Einige Male wollte der Novize wissen, ob Svea auch bei ihm etwas Ungewöhnliches sehen oder wahrnehmen konnte, doch er wagte nicht danach zu fragen. Seine Furcht vor einer schlechten Nachricht war viel zu groß, und so schwieg er lieber. Er würde warten, bis Svea ihn von selbst darauf ansprach. Doch sie tat es nicht und so glaubte er, dass es bei ihm schlichtweg nichts Außergewöhnliches wahrzunehmen gab.
Faolán genoss jeden Augenblick mit Svea, ohne sich Gedanken darüber zu machen, was alles passieren könnte. Um sich Sorgen zu machen waren die kurzen Momente am verborgenen Tümpel viel zu kostbar. Der Novize gab sich ganz diesen Augenblicken hin, ließ sich vom Rauschen des Windes in den Wipfeln der Bäume treiben und tat, wonach ihm gerade der Sinn stand.
Aus diesem Grunde fand er sich eines Nachmittags mitten im Weiher wieder, wo Svea ihm das Schwimmen beizubringen versuchte. Das war ein großes Planschen und Rudern mit Armen und Beinen und Faolán fürchtete anfangs zu ertrinken. Svea hingegen war eine geduldige Lehrerin und mit jedem weiteren Treffen verbesserten sich Faoláns Schwimmkünste. Schon nach kurzer Zeit konnte er sich allein frei im Wasser bewegen, wenn es auch nicht elegant aussah. Ab diesem Zeitpunkt half Svea ihm allerdings nicht mehr, sich über Wasser zu halten und schon bald vermisste der Novize die zarten, lehrenden Berührungen ihrer Arme und Hände.

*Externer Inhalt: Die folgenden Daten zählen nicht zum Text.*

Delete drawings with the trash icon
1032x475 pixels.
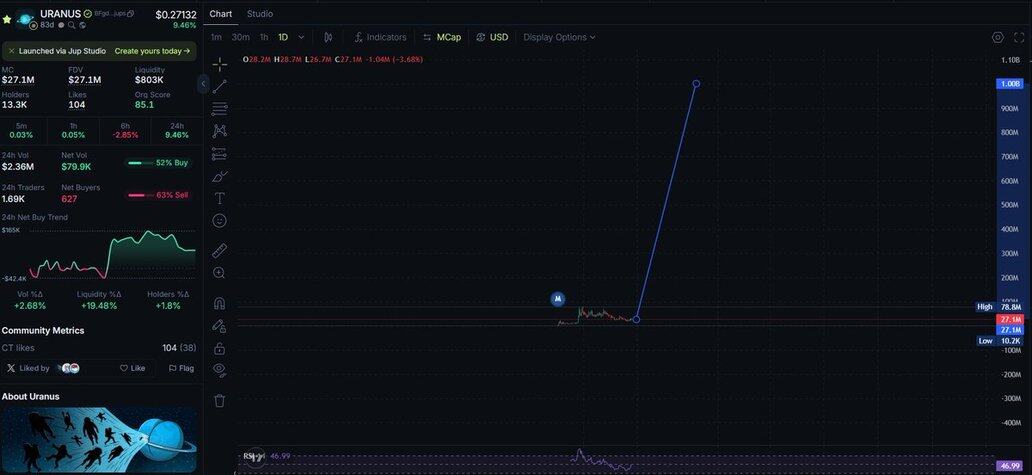tap(220, 400)
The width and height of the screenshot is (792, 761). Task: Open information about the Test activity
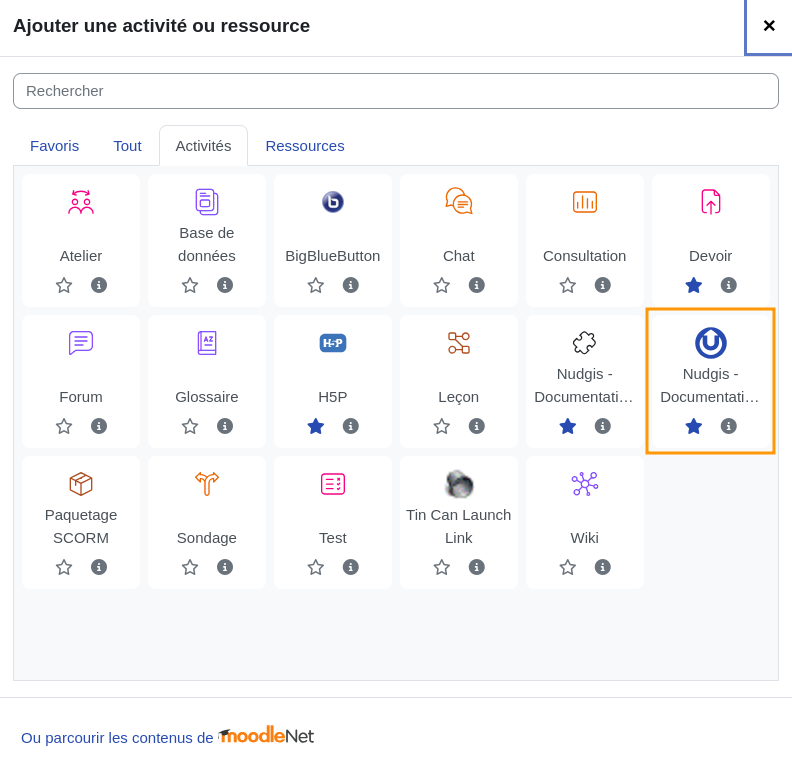351,567
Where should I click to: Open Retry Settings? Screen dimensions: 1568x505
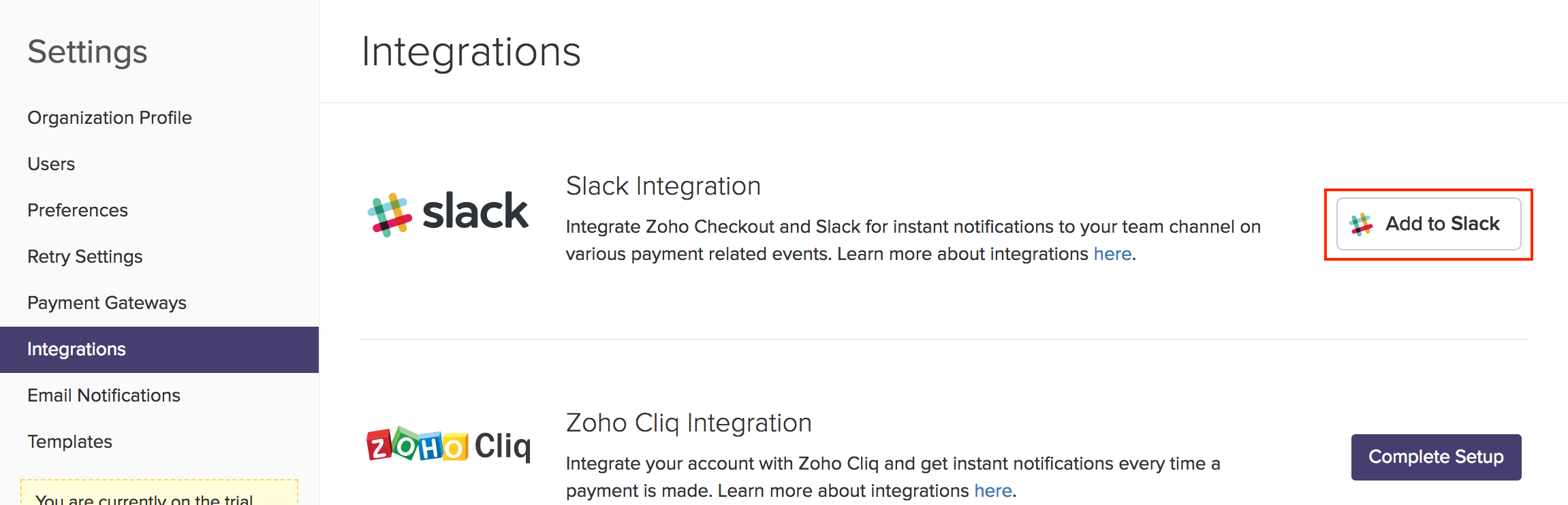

Wenn Faolán nach einem solchen Treffen wieder zum Klosterwagen zurückkehrte, plagte ihn oft das schlechte Gewissen, etwas Verbotenes getan zu haben. Bruder Ivo hingegen ignorierte die nassen Haare seines Gehilfen und Faolán war erleichtert, dass er deshalb nicht nach Ausflüchten suchen musste. Der Cellerar erwies sich ohnehin als sehr tolerant. Weder fragte er, was Faolán im Wald trieb, noch drängte er ihn zu einer schnellen Rückkehr zum Wagen. Stets wartete der Mönch geduldig, bis sein Gehilfe wieder auftauchte. Er vertraute dem Novizen in seinem Handeln voll und ganz. Faolán kannte die Beweggründe für dieses Vertrauen nicht. Sie waren ihm auch egal, solange der Cellerar seine Haltung beibehielt.
Der Sommer verging auf diese Weise schnell. Ein sonniger und warmer Herbst folgte, doch er hielt nicht so lange an, wie Faolán es sich erhoffte. Kurz nach der Erntezeit wurde es bereits so kalt, dass es im November tagsüber dauerhaft regnete und sich des Nachts Frost über das Land legte. Fahrten zum Markt wurden in Hoffnung auf besseres Wetter immer wieder verschoben. Am Ende blieb dieser letzte Markttag des Jahres jedoch ganz aus. Die Trennung von Svea erfolgte dadurch so plötzlich, dass Faolán es bedauerte, sich nicht richtig von ihr verabschiedet zu haben.
Daher hoffte der Novize, dass der frühe Frost auch einen baldigen Frühling zur Folge hätte. Diese Hoffnung zerschlug sich allerdings, als nicht einmal im März Besserung eintrat. Inzwischen war es Ende April und es fiel noch immer Schnee vom Himmel, in dem es einen endlosen Vorrat davon zu geben schien. Faolán blieb nichts anderes übrig, als hinter der trüben Scheibe sitzend den Herrn zu bitten, den Schnee doch wenigstens in Wasser zu wandeln. Ein halbes Jahr war nun seit dem letzten Treffen mit Svea vergangen. Selbst wenn er sich anstrengte, hatte der Novize inzwischen Mühe, sich ihr Gesicht genau vorzustellen.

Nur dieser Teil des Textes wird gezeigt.